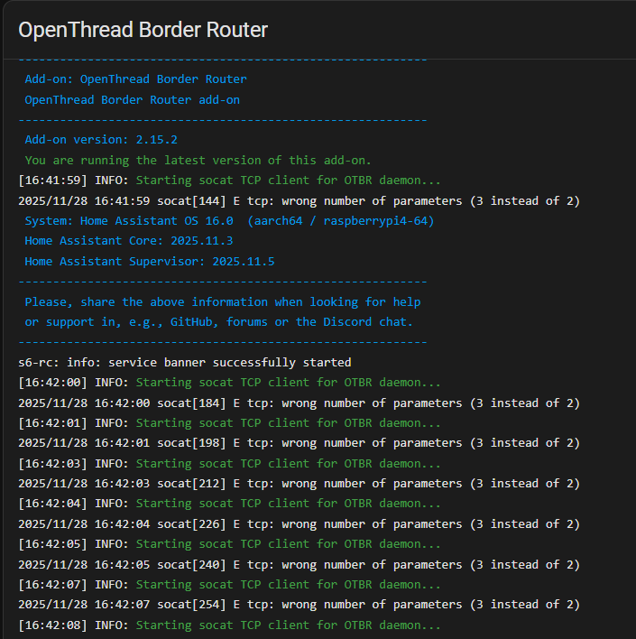Select the line mentioning GitHub and Discord chat
The width and height of the screenshot is (636, 639).
[218, 322]
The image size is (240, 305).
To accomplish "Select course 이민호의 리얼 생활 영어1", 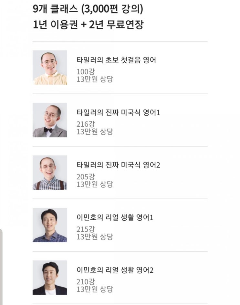I will [115, 217].
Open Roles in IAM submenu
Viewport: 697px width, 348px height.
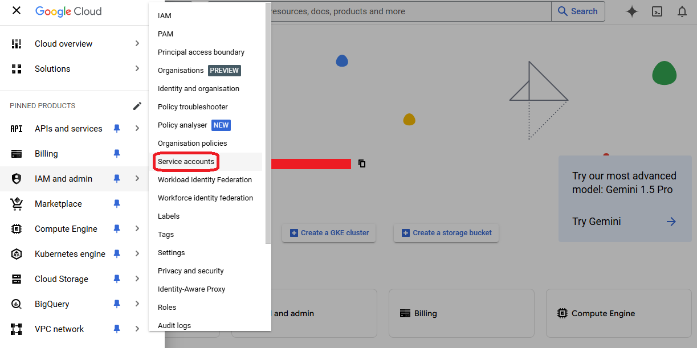pyautogui.click(x=167, y=308)
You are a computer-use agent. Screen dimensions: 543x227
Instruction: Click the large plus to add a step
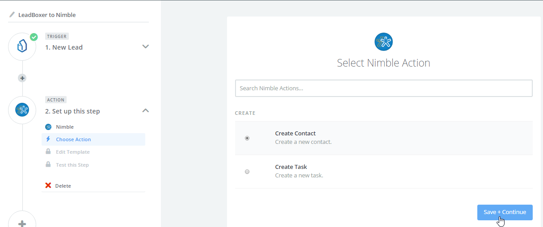(x=22, y=223)
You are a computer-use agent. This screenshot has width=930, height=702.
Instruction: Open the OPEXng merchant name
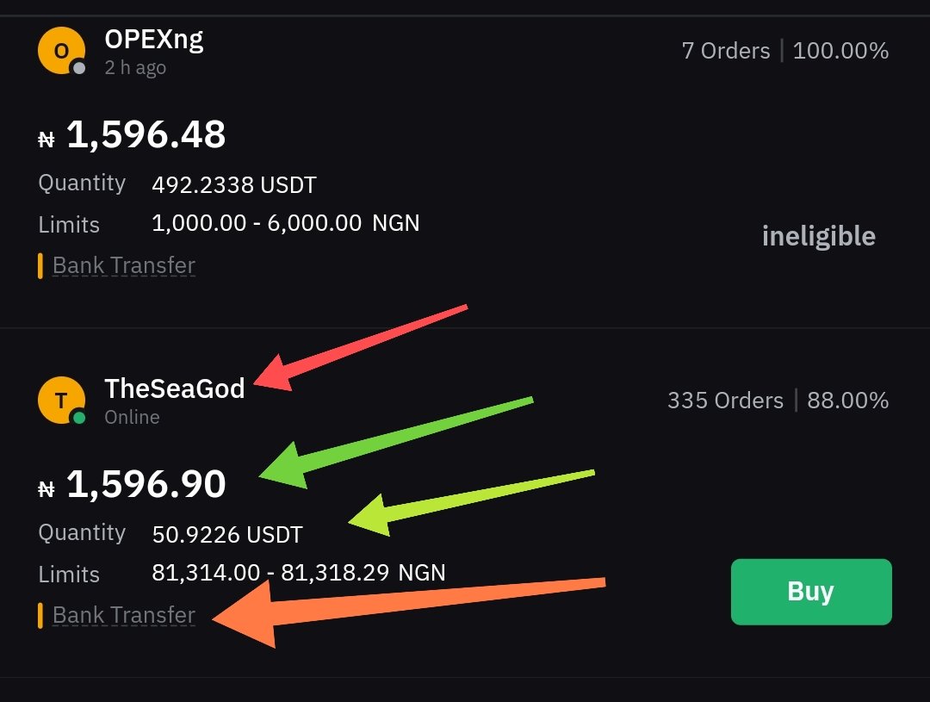click(153, 40)

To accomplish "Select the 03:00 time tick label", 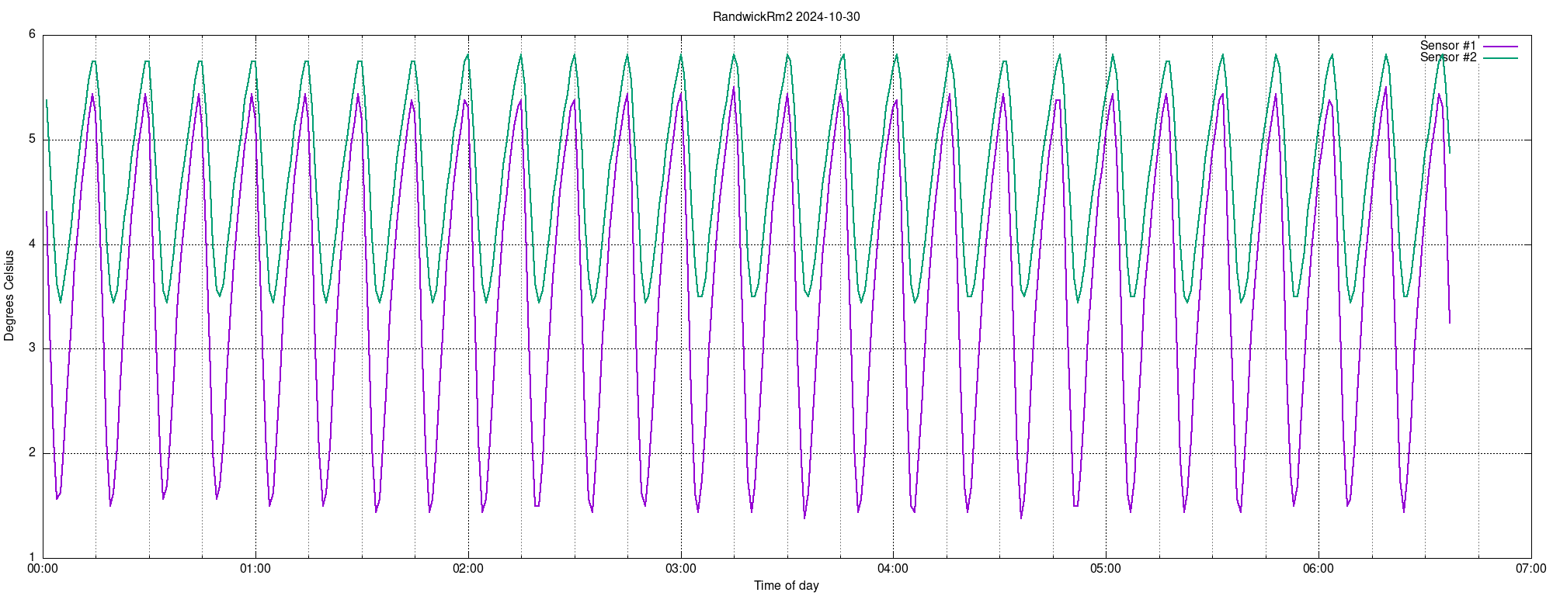I will pyautogui.click(x=681, y=569).
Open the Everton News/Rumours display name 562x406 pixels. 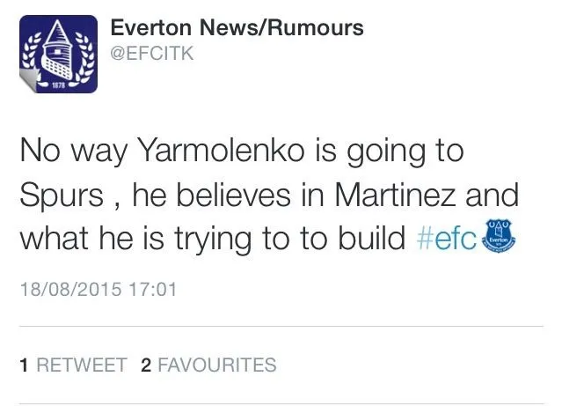(x=237, y=28)
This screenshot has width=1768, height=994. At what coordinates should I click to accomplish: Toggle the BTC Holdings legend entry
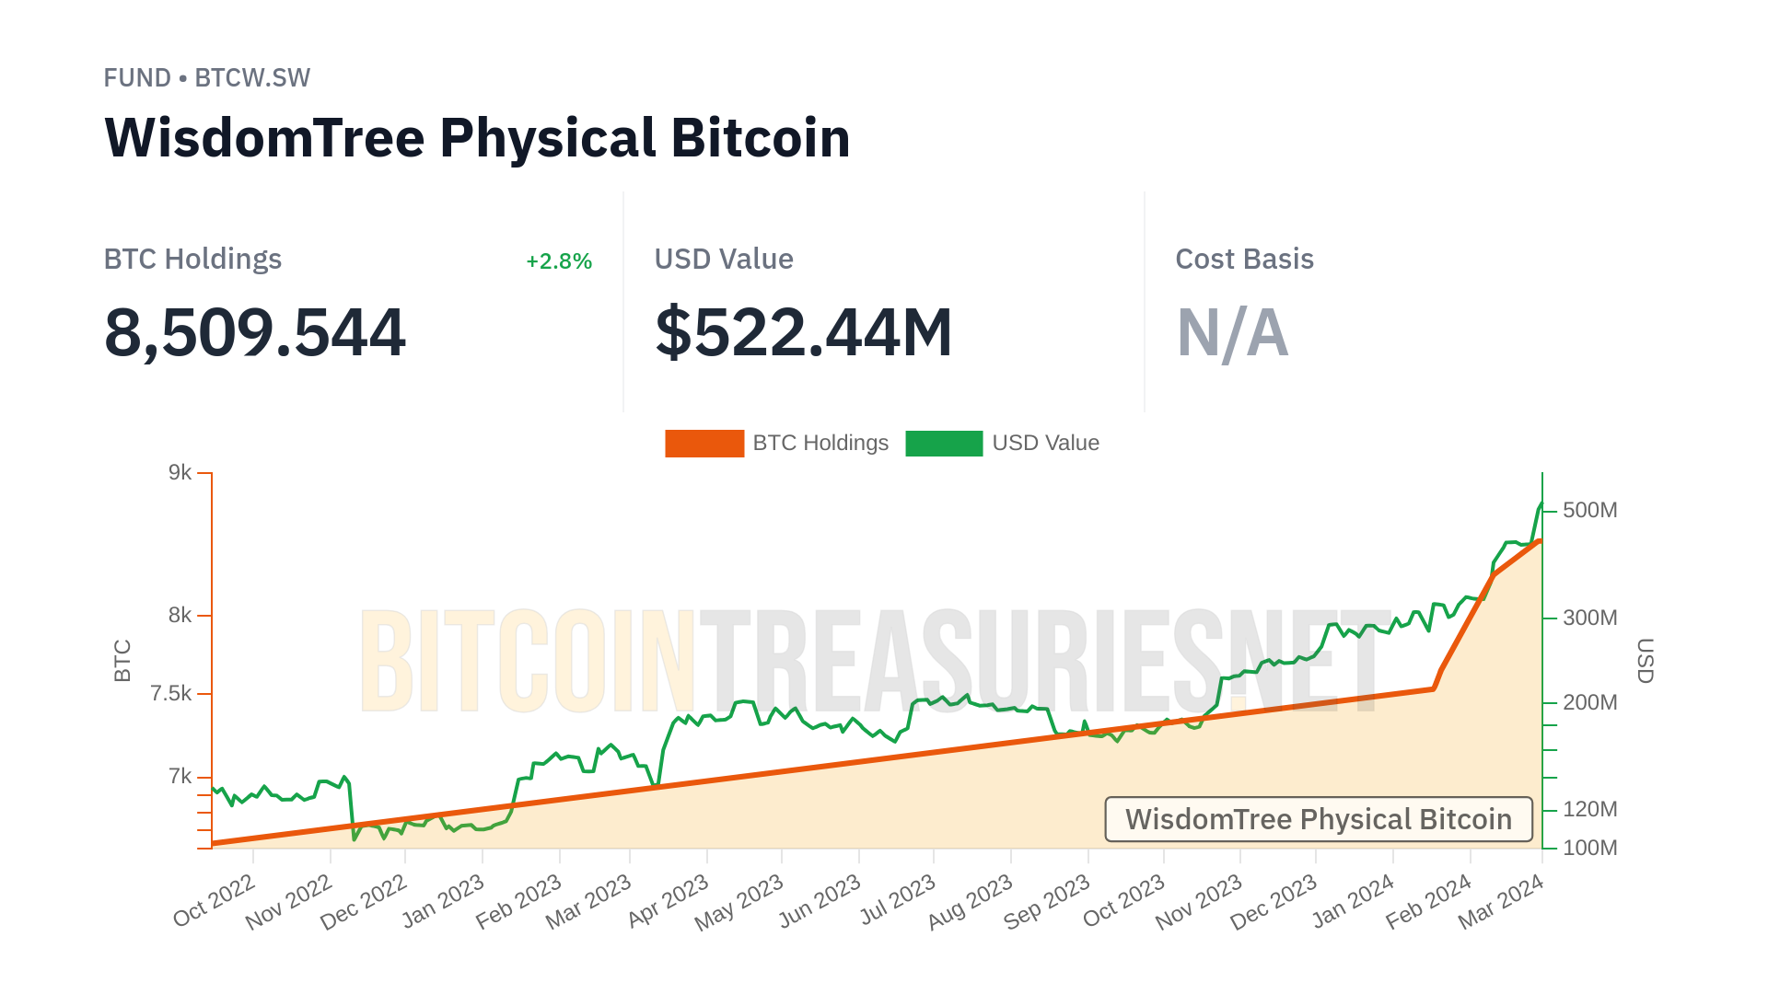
━━━━━━━━━━━━━━━━
**Task directions**
From the preceding records, count the lines where "agent" occurs and reply with the number only.

**The answer**
2